03. Le changement climatique et l'analyse des données CMIP5


Glacier Chacaltaya (Bolivie) en 1994 (gauche) et son extinction en 2009 (droite). Il avait 22 Has en 1940 (Photo: B.Francou)

Note de cours: Pedro RAU

L'intérêt pour le changement climatique est à son apogée, presque tous les secteurs de la société cherchent des réponses sur le comportement du climat à court terme (e.g. jusqu'en 2040), à moyen terme (de 2040 à 2070) et à long terme (de 2070 à 2100). Aussi, les rapports du GIEC (Groupe d'experts intergouvernemental sur l'évolution du climat), le groupe scientifique et technique officiel pour l'étude de ce sujet depuis 1988, en sont à son sixième rapport ou AR6 (Sixième rapport d'évaluation) basé  sur le CMIP6 (Coupled Model Intercomparison Project Phase 6, Projet d'intercomparaison de modèles climatiques couplés Phase 6, de l'année 2023) regroupant une série de modèles avancés d'interaction Océan-Atmosphère appelés GCM (General Circulation Models, Modeles de Circulation Generale). Actuellement, la mise en œuvre du précédent rapport AR5 et des modèles CMIP5 (GIEC, 2013) a été satisfaisante dans de nombreux pays et les travaux se poursuivront avec ces modèles jusqu'à ce que l'AR6 soit adopté par les décideurs au fil des années.

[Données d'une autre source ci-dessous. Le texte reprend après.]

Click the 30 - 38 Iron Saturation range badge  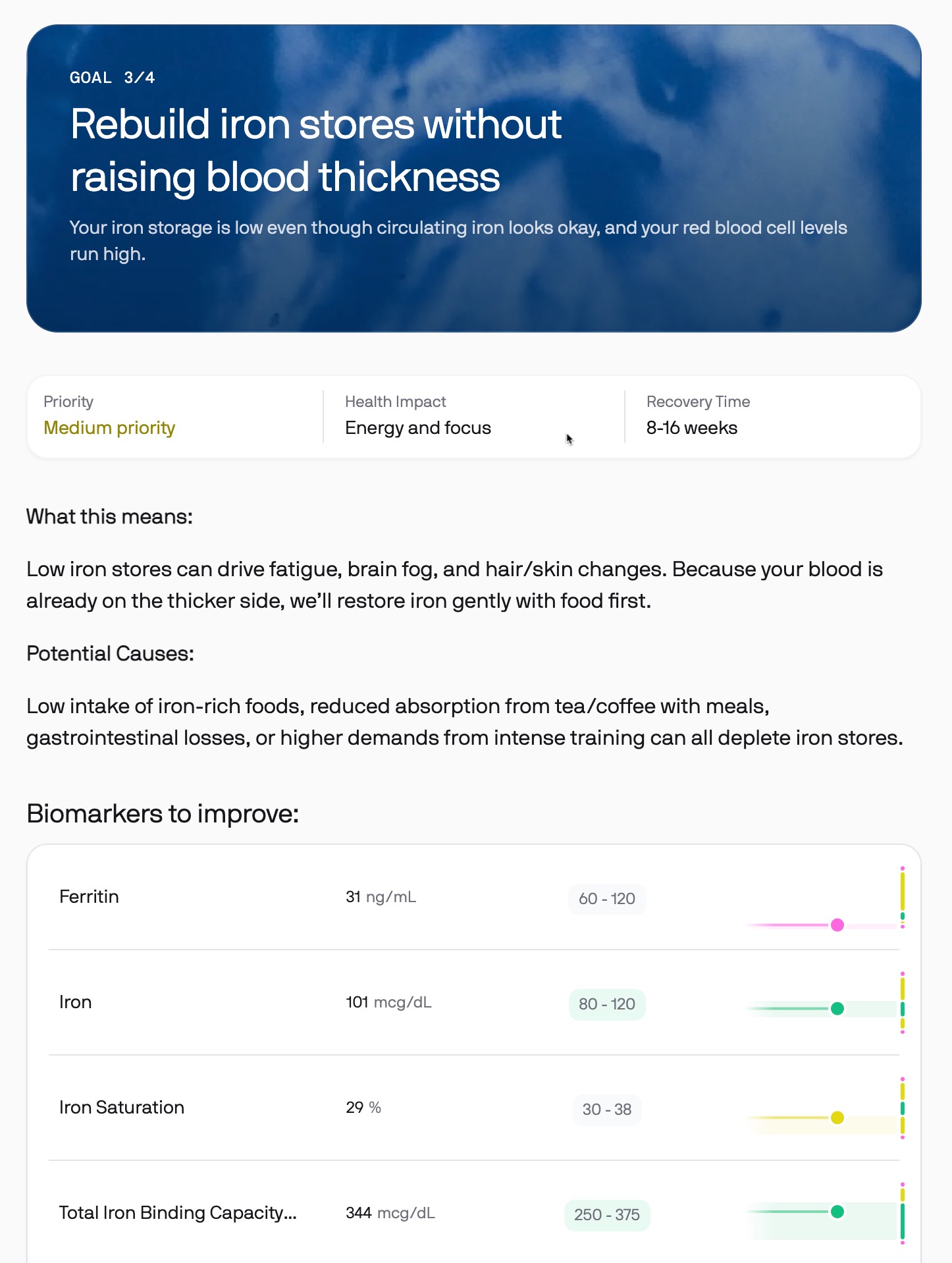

Cependant, la fiabilité de ces GCM varie selon les différentes régions du monde, notamment pour les variables d'intérêt hydrologique telles que la pluie ou les temperatures. Pour la température, on pourrait dire qu'elle est plus fiable, par exemple le « réchauffement climatique » est passé d'un problème régional à un problème mondial avec l'évolution de ces modèles et des rapports du GIEC. Dans les Andes, depuis quelques décennies, les résultats théoriques de ces modèles convergent avec les observations de terrain, alertant d'un « réchauffement régional », provoquant le retrait des glaciers (Fraser, 2012). Dans le rapport AR5, nous travaillons avec des scénarios de trajectoires de concentration (et non d'émissions) de gaz à effet de serre (gaz à effet de serre) ou RCP (Representative Concentration Pathways) allant de 2,6 à 8,5 W/m2 (en unités de forçage radiatif). En termes simples, ces scénarios de changement climatique indiquent l'évolution des « concentrations » de ces gaz à effet de serre tels que le dioxyde de carbone (CO2) jusqu'en 2100. Atteindre une diminution significative après l'année 2020 (dans un scénario optimiste RCP 2.6) ou continuer augmenter tout au long du 21ème siècle (dans un scénario pessimiste RCP 8.5).

À titre d'exemple de cette incertitude, la Figure 1 montre l'évolution des précipitations mondiales sur une longue période jusqu'en 2100. Des pays comme le Pérou sont malheureusement situés dans des zones de forte incertitude. Le versant Pacifique ne présente rien de clair et les versants amazoniens et du lac Titicaca présentent certaines zones avec moins de changements de précipitations, sans être significatifs (sans consensus entre les GCM évalués).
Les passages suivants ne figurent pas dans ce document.